Blowups and Tops of Overlapping Iterated Function Systems

TL;DR

This paper reviews Strichartz's work on reverse iterated function systems and fractal blowups, exploring their invariant sets and applications in creating complex tilings of Euclidean space, even with overlapping systems.

Contribution

It introduces the concept of 'tops' of blowups and demonstrates how simple overlapping IFS can generate intricate tilings, connecting fractal theory with natural structure modeling.

Findings

Fractal blowups can be used to construct tilings of ^n.

The notion of 'tops' of blowups is established.

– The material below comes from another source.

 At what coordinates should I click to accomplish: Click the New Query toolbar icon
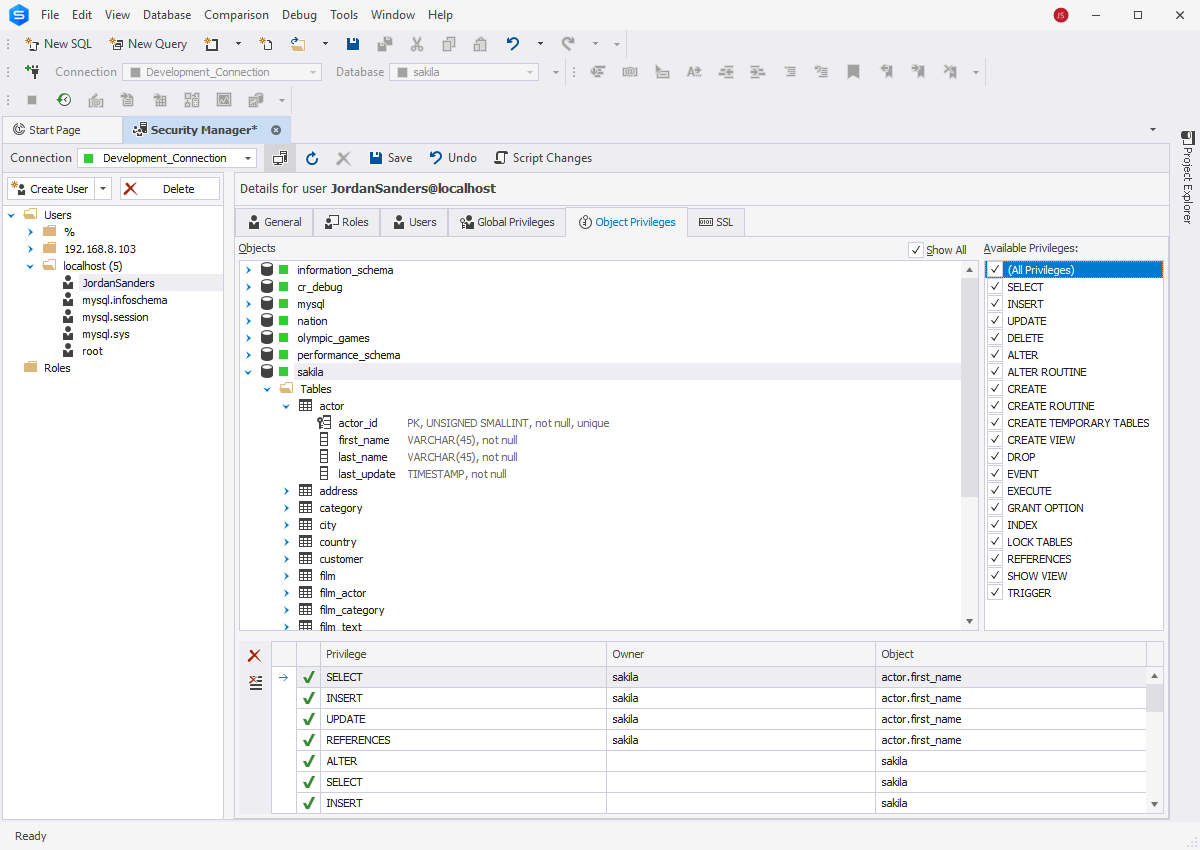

Overlapping IFS can produce complex, natural-like structures.

Abstract

We review aspects of an important paper by Robert Strichartz concerning reverse iterated function systems (i.f.s.) and fractal blowups. We compare the invariant sets of reverse i.f.s. with those of more standard i.f.s. and with those of inverse i.f.s. We describe Strichartz' fractal blowups and explain how they may be used to construct tilings of $\mathbb{R}^{n}$ even in the case where the i.f.s. is overlapping. We introduce and establish the notion of "tops" of blowups. Our motives are not pure: we seek to show that a simple i.f.s. and an idea of Strichartz, can be used to create complicated tilings that may model natural structures.